In aggiunta, Sica, trattando tutte le tematiche si è soffermato sul sistema scolastico, e ha affermato ” In questo periodo si è ormai ascoltato di tutto, dai banchi con le rotelle alla DAD, addirittura con delle ordinanze precedenti che disciplinavano la chiusura delle scuole, ma non la sospensione delle attività non didattiche, una vera e propria follia”- e ha aggiunto “Noi più volte, anche a mezzo stampa, abbiamo proposto di ampliare le strutture scolastiche, utilizzando anche caserme dismesse. Ovviamente non siamo stati presi in considerazione”. Il consigliere ribadito che “Lo stesso  vale per i trasporti pubblici, dove abbiamo chiesto di effettuare delle convenzioni con aziende di trasporto privato, al fine di incrementare il servizio, dando quindi una maggiore sicurezza”

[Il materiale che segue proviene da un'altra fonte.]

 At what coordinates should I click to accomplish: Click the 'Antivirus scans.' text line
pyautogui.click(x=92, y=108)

Tiziano Sica, è intervenuto anche in merito agli  ultimi aggiornamenti sulle chiusure degli esercizi commerciali e della somministrazione di bevande ai bar. “Soffermandoci sull’ultima ordinanza, che vieta ai bar di somministrare caffè dopo le ore 11, e alle attività commerciali, come i ristoranti, che hanno già acquistato materie prime per lo svolgimento della loro attività fino al lockdown di Natale, gettare tutto o meglio seppur nobile donare pasti. Io mi domando ma le ordinanze chi le scrive ? Queste persone sono a conoscenza dei costi che ogni mese un’attività commerciale, specialmente nel settore della ristorazione, deve sostenere ? Io credo di no. Anche perché gli aiuti che il governo nazionale ha messo a disposizione non possono coprire per intero le perdite subite”- ha sottolineato.

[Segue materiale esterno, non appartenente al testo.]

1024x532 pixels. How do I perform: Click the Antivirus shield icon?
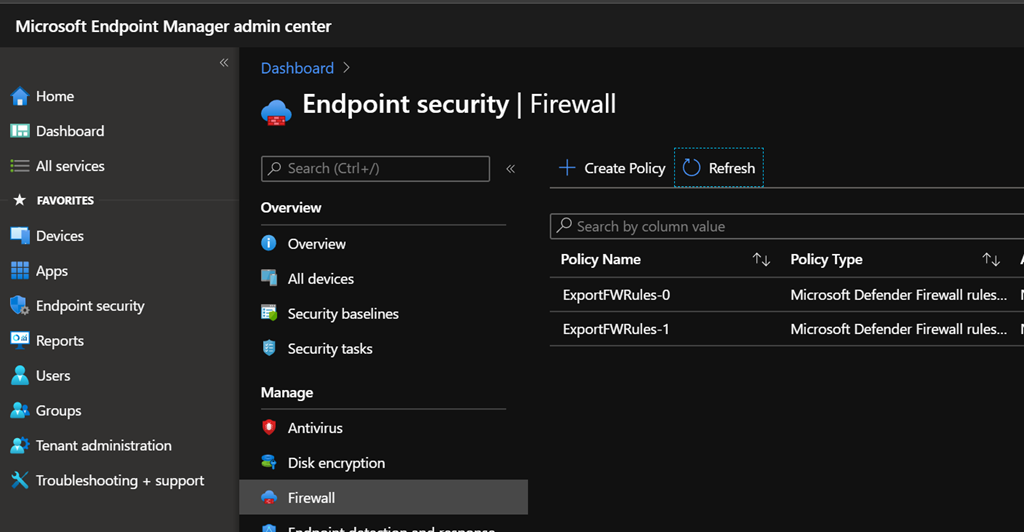tap(269, 428)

Cambiando topic, ha parlato della questione “lavoratori”.  “I lavoratori si trovano ad avere nella migliore delle ipotesi una cassa integrazione tassata, e nella peggiore di ritrovarsi a casa senza lavoro. Un pensiero doveroso va ai lavoratori della Whirpool, che si trovano senza lavoro e che, attualmente questa pandemia non li aiuterà a trovare altro”- queste sono state le sue parole.

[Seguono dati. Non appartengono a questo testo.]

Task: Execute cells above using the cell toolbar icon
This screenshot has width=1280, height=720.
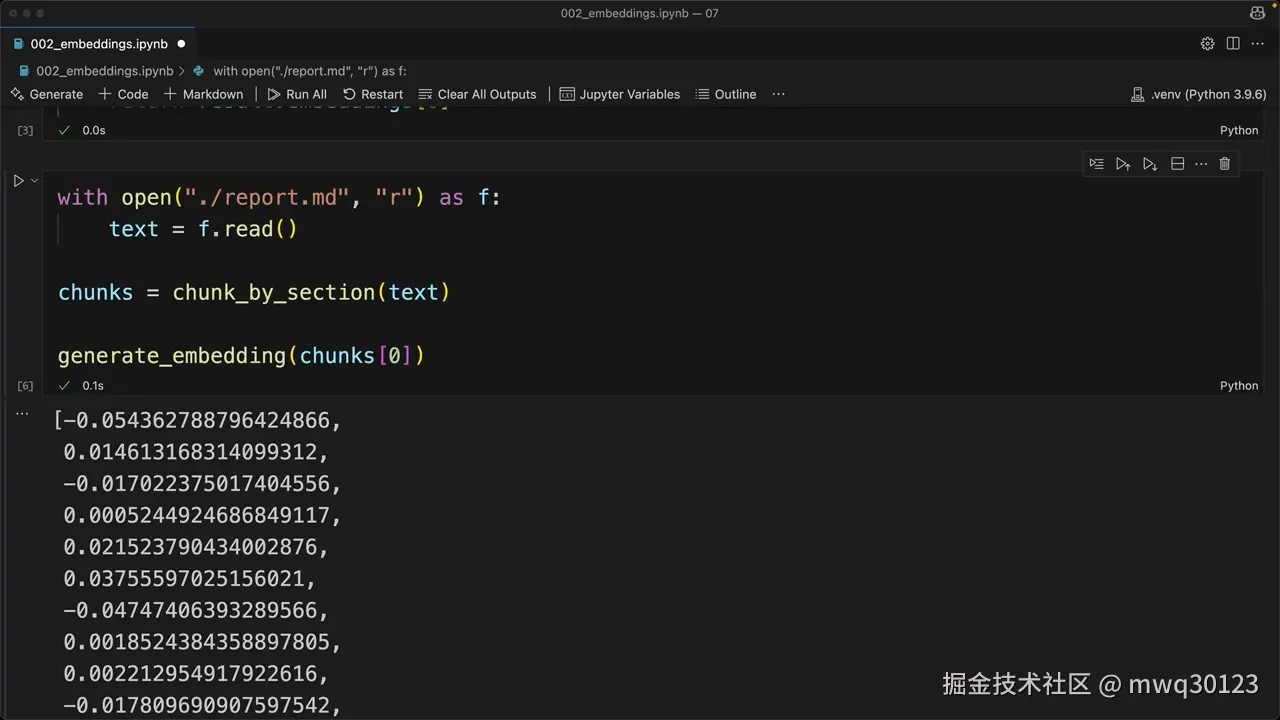Action: click(1123, 164)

In aggiunta ha avanzato delle critiche  sul sistema “Stato”. “Una domanda a questo punto mi sorge spontanea, e non lo faccio  da consigliere comunale, ma da libero cittadino, lo Stato dov’è ? Ho visto emanare bonus monopattino e bonus vacanze in un momento così drammatico, in una crisi economica e sanitaria senza precedenti. Personalmente ho visto e ho ascoltato varie conferenze senza mai arrivare ad una precisa e chiara conclusione. Io credo fortemente che la politica deve essere dalla parte dei cittadini e delle partita iva soprattutto in un momento così fragile “, ha detto per concludere l’intervento.